The charter of the new group, dubbed “Burning Man Classifieds,” reads as follows:

This group is given to the burner community as a place to freely post any appropriate advertisements we wish. Funding an art project? Tell us about it. Need a new roommate, or a job, or a car, or a rideshare, or some exotic materials for your art? Try us. Want to sell something? Give us your best pitch. You can even beg here, if you think your cause is good enough to garner donations. You can even look for a date! What you can’t post: MLM pyramid schemes/scams, obvious attempts to market to us from outside our community, and blatant trolling. Everything else is fair game; the admins will use their best judgment in sorting the wheat from the chaff.

PLEASE THINK BEFORE YOU POST. This is a worldwide group of people. If you post an ad looking for a room to rent, for instance, then we need to know where you are. Not the intersection, the city and State (or Province, etc.). Try not to make extra work for the volunteer administrators, or we might assume you’re a troll.

If you administer a Burning Man related group and would like to help us out, get in touch with one of our admins so we can add you to the team.

Just a week after the new group’s inception, the Org seems to have taken notice in a big way. “Apparently, they’ve been sending thinly-veiled legal threats to one of the administrators,” says Michael Watkiss. “They don’t want the group to use the phrase ‘Burning Man’ because they say it violates their trademark.”

Trademark infringement is not so simple, though. In most cases of alleged infringement, the acid test is consumer confusion. If the defendant isn’t selling a product that consumers might think came from a different manufacturer because of the trademark, then generally speaking, no infringement has occurred. There are also protections for non-commercial use of trademarks, and for parodies.

Michael Watkiss: “I don’t understand why the Org would think they have a leg to stand on. Nobody owns the group, and nobody is making money by running the group. It’s just a place for burners to have a funky little swap meet with each other. The group itself is not a commercial enterprise, and nobody is going to confuse a Facebook group with a giant week-long arts festival in the desert.
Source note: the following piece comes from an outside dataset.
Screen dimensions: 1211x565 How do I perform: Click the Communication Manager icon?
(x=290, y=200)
The idea that there’s some kind of trademark infringement going on that requires their legal team to swoop in is just silly.”
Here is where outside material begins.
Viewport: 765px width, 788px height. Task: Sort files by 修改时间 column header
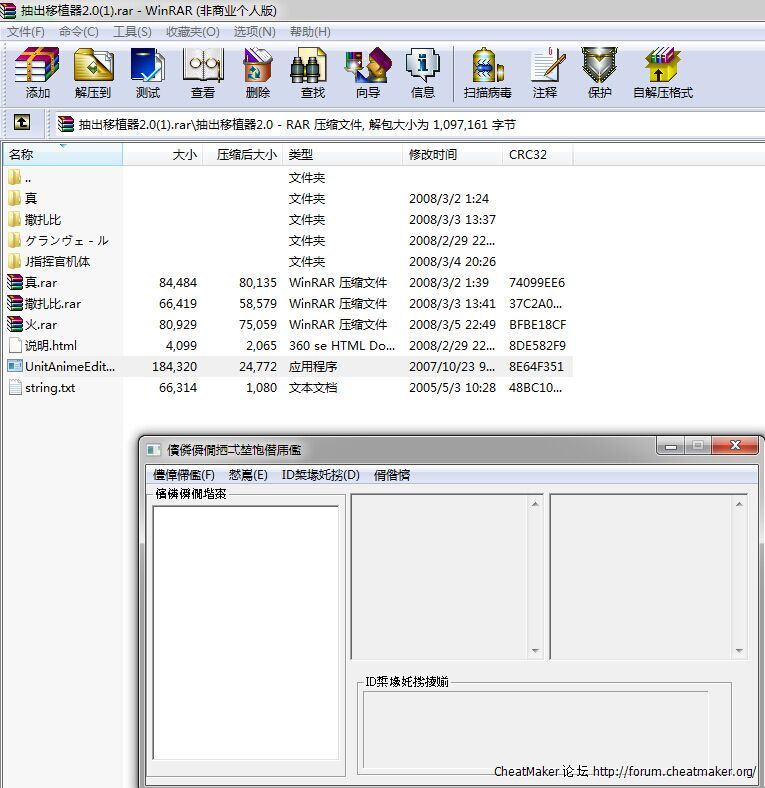tap(433, 155)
Holle had to change his plates from BURN BRC to BRC LUV

Holle had to change his plates from BURN BRC to BRC LUV

According to Watkiss, the Org’s legal team suggested that a name change to “Burner Classifieds” would be sufficient to call off the dogs. . . but sadly, most people – including the State – still think ‘burner’ means someone who smokes a lot of pot. “It makes it harder for our tribe – burners – to find Burning Man communities that aren’t controlled by the Org, and encourages both dilution and demonization of our communities by making outsiders think we’re all about drugs.”

Watkiss’ complaint seems to hold water.

“I ordered ‘BURNBRC’ license plates from the State of Nevada for my pickup truck,” burner Jawsh ‘Sparrow’ Holle told me. “They printed the registration that way on the spot, but then the State sent me a letter saying they wouldn’t issue the plates because the word ‘burn’ was drug-related, and I had to change my request. I asked for ‘BRC LUV’ instead.”
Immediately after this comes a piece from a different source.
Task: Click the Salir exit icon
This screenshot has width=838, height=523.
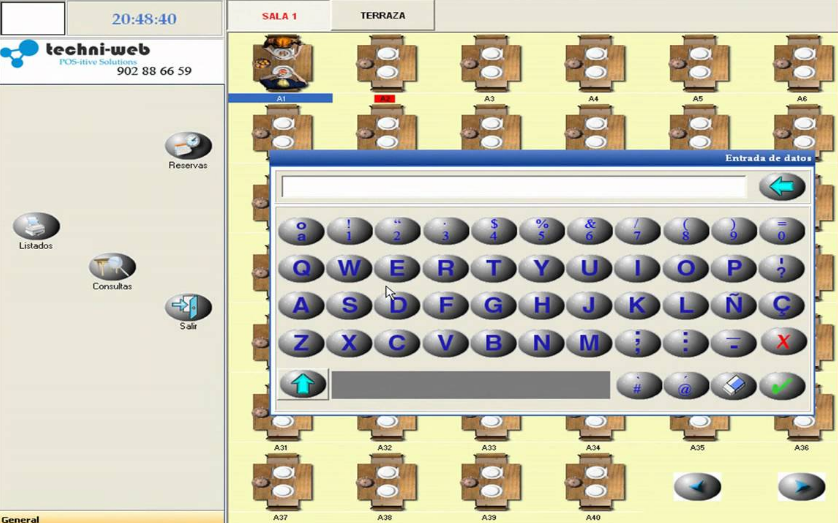Action: coord(188,307)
Trademark law protects people using phrases that can’t be adequately expressed with an alternate phrase, especially for non-commercial uses, and particularly when there’s no consumer confusion likely. The Org’s attempts to exert total control over the term “Burning Man” aren’t just contrary to everything they say about fostering community and culture, they’re also unsupported by trademark law.

“It’s all been very politely worded,” points out Watkiss, “but the implicit threat in these messages from the Org is very clear. It’s the iron hand in the velvet glove. If they can’t be in complete control, the Org wants to marginalize us. . . and we’re burners!”